Duoblog: Grenzeloze betekeningen deel 2








Grenzeloze betekeningen – deel 2


Vorige week hebben wij u deelgenoot gemaakt van de reis die je als schuldeiser soms in figuurlijke zin moet afleggen om de weg naar de wederpartij te vinden. Want wat te doen als uw wederpartij in een ander land woont of gevestigd is en u voor het bereiken van die partij onze landsgrenzen over moet gaan? Hoe de betekening aan een partij die verblijft in een land dat onderdeel is van de EU en dus valt onder de EG-betekeningsverordening of valt onder het toepassingsbereik van het Haags Betekeningsverdrag in zijn werk gaat heeft u kunnen lezen in Grenzeloze betekeningen deel 1.  Deze week nemen wij u voor de betekeningsvereisten mee naar andere gebieden van de wereld. 


Rechtsvorderingsverdrag 1954

U kunt de betekening volgens het Rechtsvorderingsverdrag 1954 gerust als een zeldzaam fenomeen betitelen. Maar voor de betekening in landen als Suriname en Vaticaanstad, geldt dit Verdrag wel degelijk. U komt bij dit Verdrag uit als de betekening gewenst is in een land dat geen onderdeel is van de EU en geen lid is van het Haags Betekeningsverdrag.

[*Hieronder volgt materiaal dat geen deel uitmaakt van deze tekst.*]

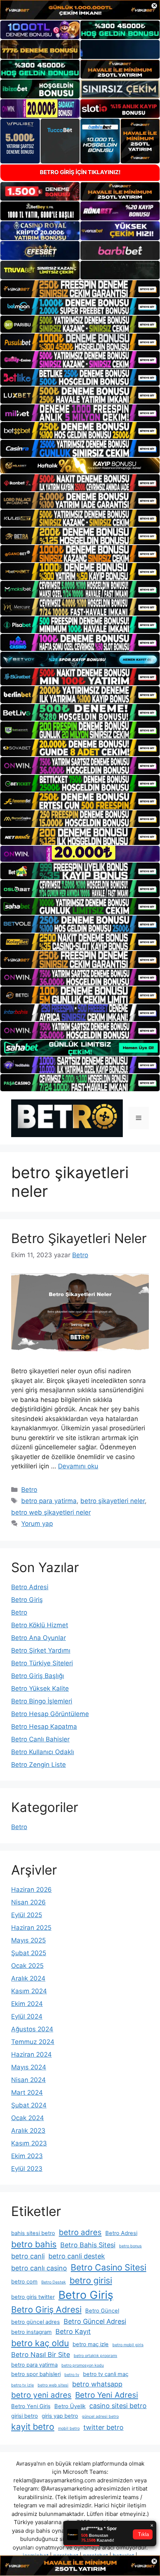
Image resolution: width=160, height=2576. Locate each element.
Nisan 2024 (28, 2080)
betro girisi (91, 2280)
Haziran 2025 (31, 1927)
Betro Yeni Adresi (106, 2395)
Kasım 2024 (29, 1991)
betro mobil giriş (128, 2344)
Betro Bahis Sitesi (87, 2245)
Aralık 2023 (28, 2130)
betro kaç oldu (40, 2343)
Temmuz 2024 (32, 2042)
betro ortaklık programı (95, 2355)
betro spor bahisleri (36, 2374)
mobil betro (69, 2428)
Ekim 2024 (27, 2003)
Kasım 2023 (29, 2143)
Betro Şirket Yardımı (40, 1650)
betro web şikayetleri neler (51, 1512)
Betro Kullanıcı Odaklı (42, 1752)
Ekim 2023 (27, 2156)
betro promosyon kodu (82, 2365)
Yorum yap (37, 1523)
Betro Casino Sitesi (108, 2267)
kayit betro (32, 2427)
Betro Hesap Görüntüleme (50, 1714)
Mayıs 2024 (28, 2067)
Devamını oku (78, 1466)
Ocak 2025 (27, 1965)
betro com (24, 2281)
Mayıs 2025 (28, 1940)
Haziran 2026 (31, 1889)
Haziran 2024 (31, 2054)
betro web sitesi (53, 2385)
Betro (29, 1489)
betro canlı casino (39, 2268)
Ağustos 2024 (32, 2029)
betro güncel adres (35, 2322)
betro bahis (34, 2244)
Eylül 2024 (26, 2016)
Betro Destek (53, 2282)
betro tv (71, 2374)
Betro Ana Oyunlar (38, 1637)
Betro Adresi (29, 1587)
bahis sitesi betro (33, 2233)
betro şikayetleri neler (112, 1501)
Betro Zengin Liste (38, 1764)
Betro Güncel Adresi (95, 2321)
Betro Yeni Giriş (31, 2406)
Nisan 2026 (28, 1902)
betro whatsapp (97, 2384)
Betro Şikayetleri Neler (79, 1238)
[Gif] (80, 466)
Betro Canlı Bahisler (40, 1739)
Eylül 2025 (26, 1915)
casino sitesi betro (118, 2406)
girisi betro (24, 2416)
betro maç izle (91, 2344)
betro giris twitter (33, 2297)
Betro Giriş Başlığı (37, 1676)
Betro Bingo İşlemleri (41, 1701)
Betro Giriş (27, 1599)
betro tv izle (22, 2385)
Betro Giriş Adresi (46, 2309)
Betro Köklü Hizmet (39, 1625)
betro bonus (130, 2246)
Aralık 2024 (28, 1978)
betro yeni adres (41, 2395)
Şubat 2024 (29, 2105)
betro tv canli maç (105, 2374)
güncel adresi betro (100, 2416)
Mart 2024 (27, 2092)
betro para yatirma (49, 1501)
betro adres (80, 2232)
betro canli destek (76, 2256)
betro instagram (31, 2332)
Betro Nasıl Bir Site (40, 2355)
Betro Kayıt (73, 2331)
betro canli (28, 2256)
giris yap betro (60, 2416)
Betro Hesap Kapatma (44, 1726)
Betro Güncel (102, 2310)
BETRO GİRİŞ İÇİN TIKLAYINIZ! (80, 172)
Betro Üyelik (70, 2406)
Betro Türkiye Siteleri (42, 1663)
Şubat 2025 (28, 1953)
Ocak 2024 (27, 2118)
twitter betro (103, 2427)
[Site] (80, 288)
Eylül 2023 (26, 2168)
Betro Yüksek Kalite (40, 1688)
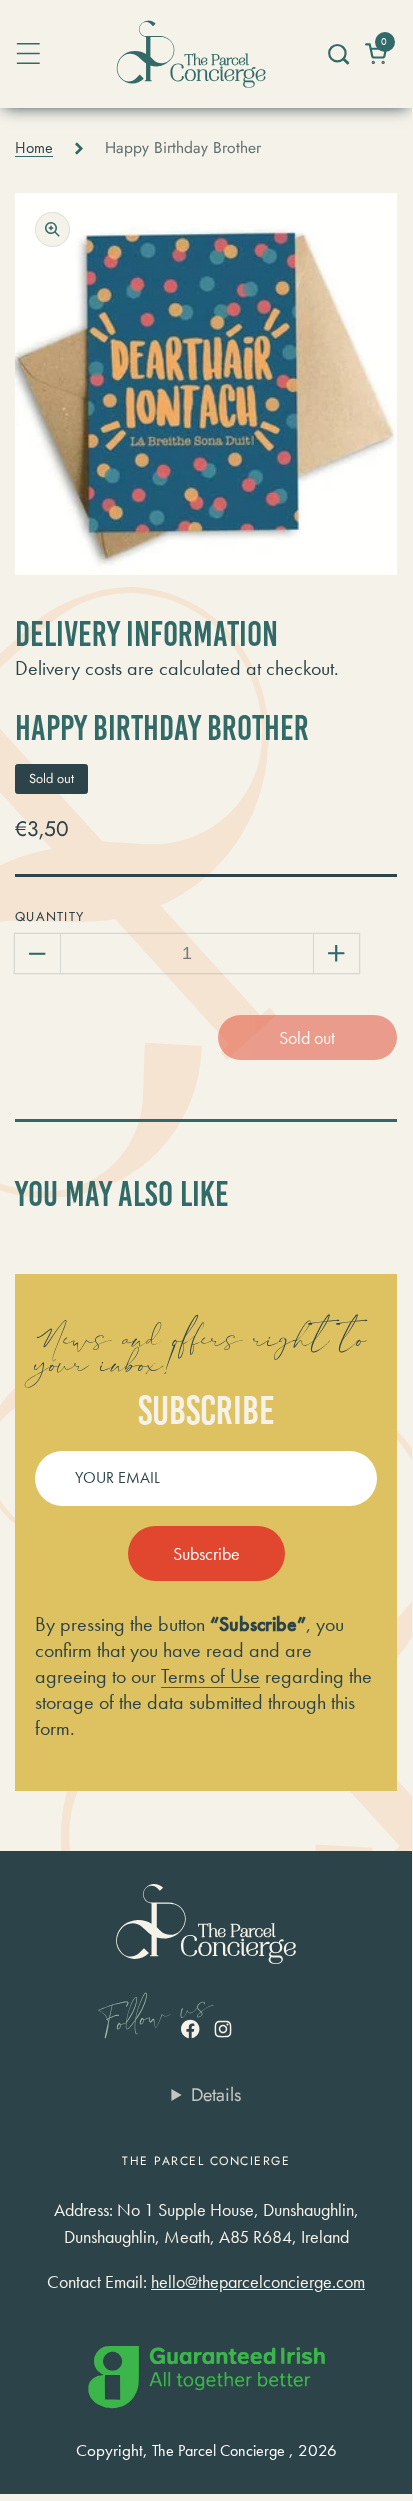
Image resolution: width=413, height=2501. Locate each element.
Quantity (49, 916)
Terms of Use (210, 1676)
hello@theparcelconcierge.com (258, 2281)
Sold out (307, 1037)
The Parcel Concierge (218, 2451)
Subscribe (206, 1553)
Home (34, 148)
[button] (337, 54)
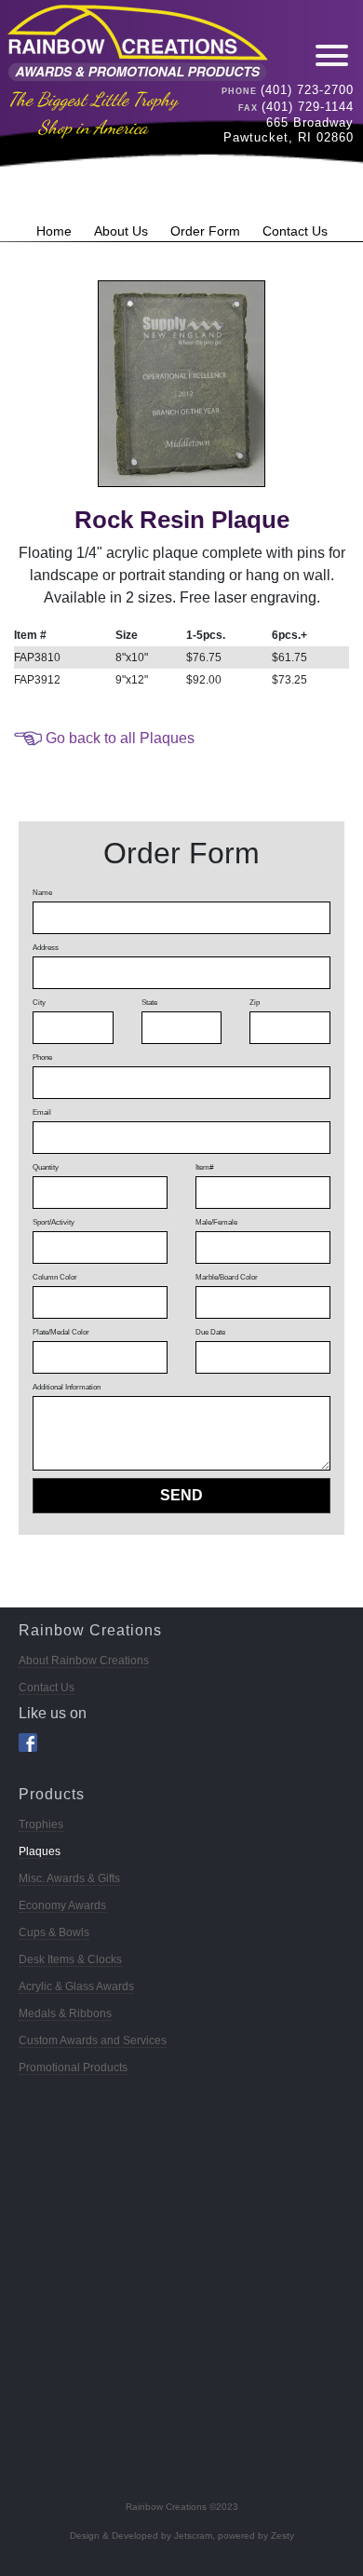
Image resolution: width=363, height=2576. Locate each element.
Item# (204, 1167)
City (39, 1002)
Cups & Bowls (54, 1932)
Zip (254, 1002)
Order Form (205, 231)
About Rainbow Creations (84, 1660)
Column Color (55, 1277)
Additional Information (67, 1387)
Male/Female (216, 1222)
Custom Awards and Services (93, 2040)
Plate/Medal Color (61, 1332)
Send (181, 1495)
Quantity (46, 1167)
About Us (121, 231)
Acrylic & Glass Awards (76, 1986)
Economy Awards (62, 1905)
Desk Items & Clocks (70, 1959)
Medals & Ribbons (65, 2013)
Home (54, 231)
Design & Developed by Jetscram (141, 2535)
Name (42, 892)
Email (42, 1112)
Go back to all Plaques (120, 738)
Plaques (39, 1851)
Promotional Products (73, 2067)
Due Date (210, 1332)
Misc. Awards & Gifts (69, 1878)
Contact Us (295, 231)
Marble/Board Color (226, 1277)
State (149, 1002)
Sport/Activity (53, 1222)
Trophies (41, 1824)
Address (46, 947)
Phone (42, 1057)
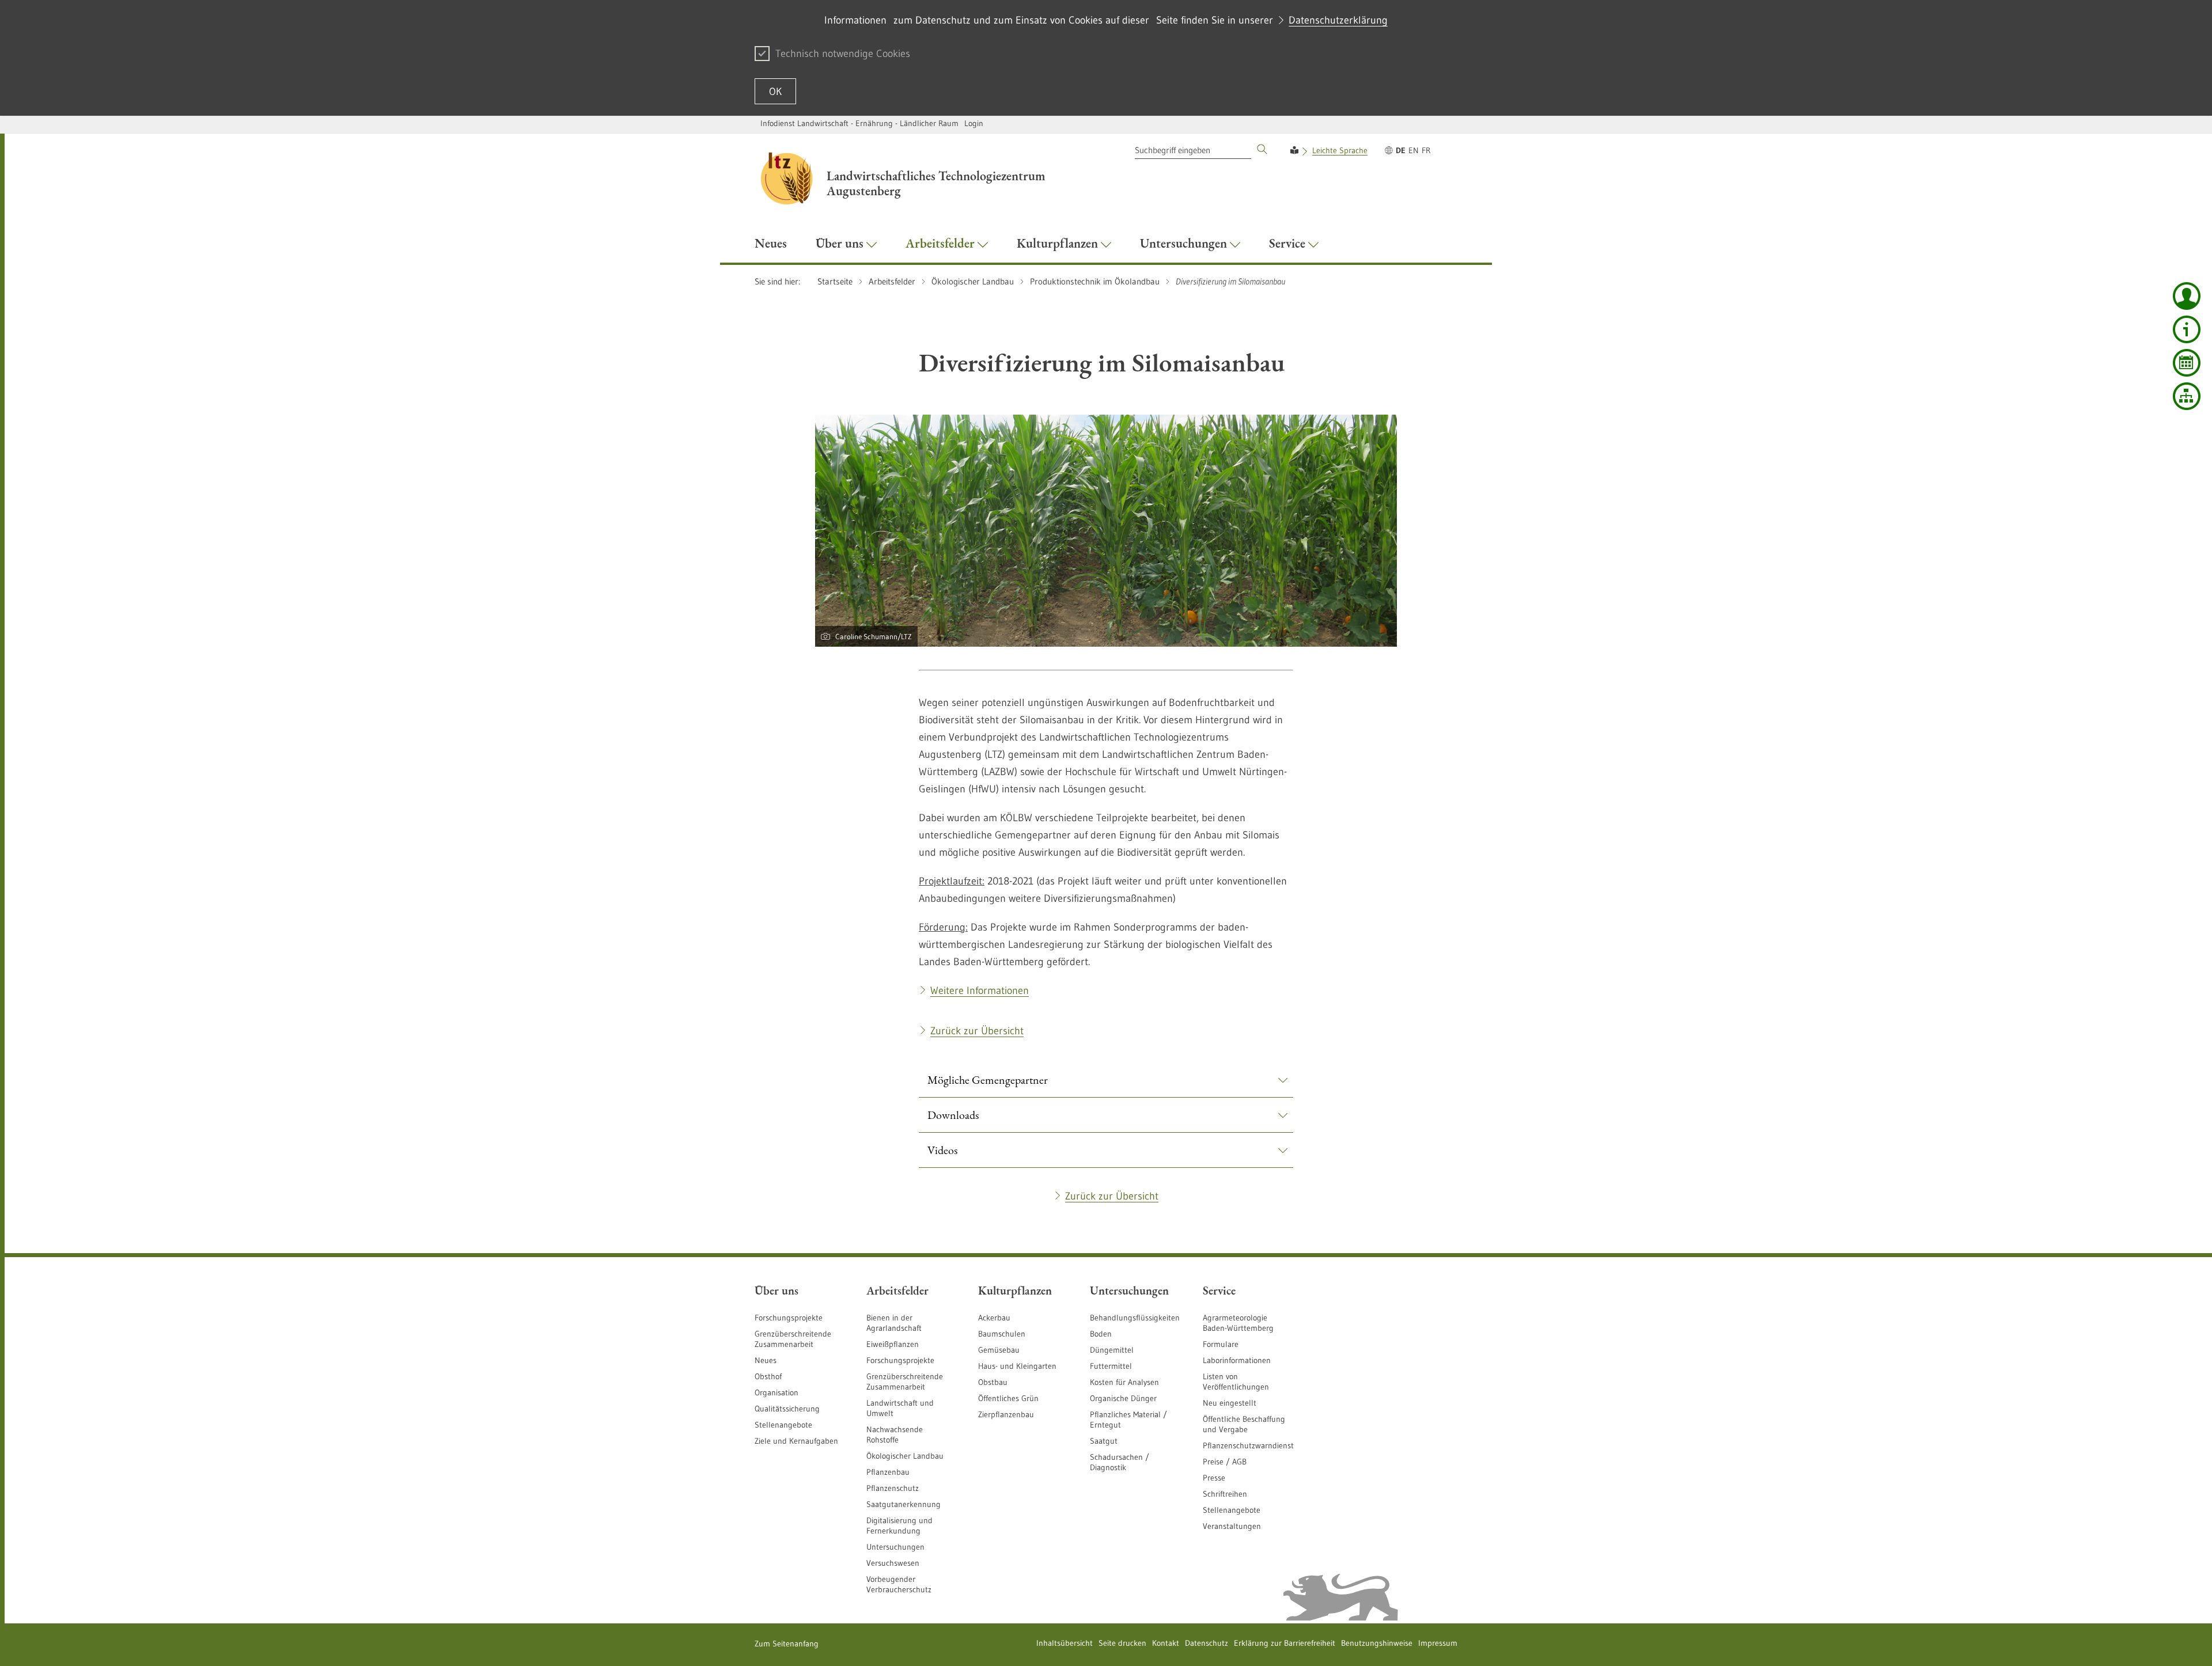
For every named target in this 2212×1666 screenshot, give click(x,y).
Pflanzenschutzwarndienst (1248, 1445)
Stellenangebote (783, 1425)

Of een land lid is van het Rechtsvorderingsverdrag 1954, kunt u terugvinden op www.hcch.net.Ook in het toepassen van de formaliteiten uit het Rechtsvorderingsverdrag zult u veel moeten schakelen tussen het Wetboek van Burgerlijke Rechtsvordering en de Uitvoeringswet Rechtsvorderingsverdrag 1954. In art. 4 lid 1 van de Uitvoeringswet wordt namelijk geregeld dat de betekening geschiedt conform art 55 Rv.
Een verschijnsel dat we in de andere hiervoor besproken verordeningen of verdragen nog niet eerder zijn tegen gekomen, is de verplichte vermelding van het beroep van de geadresseerde (art. 4 lid 2 Uitvoeringswet Rechtsvorderingsverdrag 1954). Als u dus een opdracht uit handen geeft waarin er betekend moet worden conform dit Verdrag, dan is nader onderzoek vereist. Voor wat betreft andere eisen is het in het Rechtsvorderingsverdrag niet zozeer het land dat bepaalt of er aanvullende eisen zijn, maar de gevraagde wijze van betekening. In het Rechtsvorderingsverdrag kunt u namelijk vier vormen van betekening kiezen: 
  1. Eenvoudige afgifte
  2. Mededeling in de vorm die in het land van bestemming is voorgeschreven voor het verrichten van soortgelijke mededelingen
  3. Mededeling, als in sub b bedoeld, maar alleen als eenvoudige afgifte niet mogelijk is
  4. Mededeling in bijzondere, in het exploot duidelijk aan te geven, vorm; Voor de betekeningen conform de wijzen b, c en d moet er vertaald worden. Het Rechtsvorderingsverdrag geeft die verzoekende partij zelfs nog een extra vereiste mee: het moet gaan om een beëdigde vertaling. Aangezien sub c de meeste rechtszekerheid biedt dat het exploot de geadresseerde bereikt, is dat de meest gekozen vorm en geldt er dus bijna altijd een vertalingsvereiste.
De systematiek van het Rechtsvorderingsverdrag kent veel gelijkenissen met die van het Haags Betekeningsverdrag. Er wordt immers ook op basis van art 55 Rv betekend. Dus ook in het Rechtsvorderingsverdrag betekenen we aan het parket van de ambtenaar van het openbaar ministerie. En ook in het Rechtsvorderingsverdrag 1954 betekenen we twee afschriften aan het parket waarna we een derde afschrift per aangetekende post aan de betrokkene verzenden (art. 4 lid 3 Uitvoeringswet Rechtsvorderingsverdrag 1954 j° art 55 Rv). Het moment van betekening is dus ook het moment van betekenen aan het parket.

Artikel 55
Het is een veelgenoemd artikel in dit tweedelige blog waardoor we bijna zouden vergeten dat de ‘artikel 55-betekening’ een op zichzelf staande betekening is. Stuit u dus op een wederpartij die woont of gevestigd is in een land dat a) geen onderdeel uitmaakt van de EU, b) geen lid is van het Haags Betekeningsverdrag en c) geen lid is van het Rechtsvorderingsverdrag, dan kan het zomaar zijn dat we moeten betekenen conform artikel 55 Rv. Dat is bijvoorbeeld het geval bij Curaçao, Sint Maarten en Aruba. Maar ook buiten het Koninkrijk der Nederlanden zijn er landen waarin conform artikel 55 Rv betekend moet worden. Voorbeelden zijn Kosovo, Dominicaanse Republiek, Niger en Tunesië.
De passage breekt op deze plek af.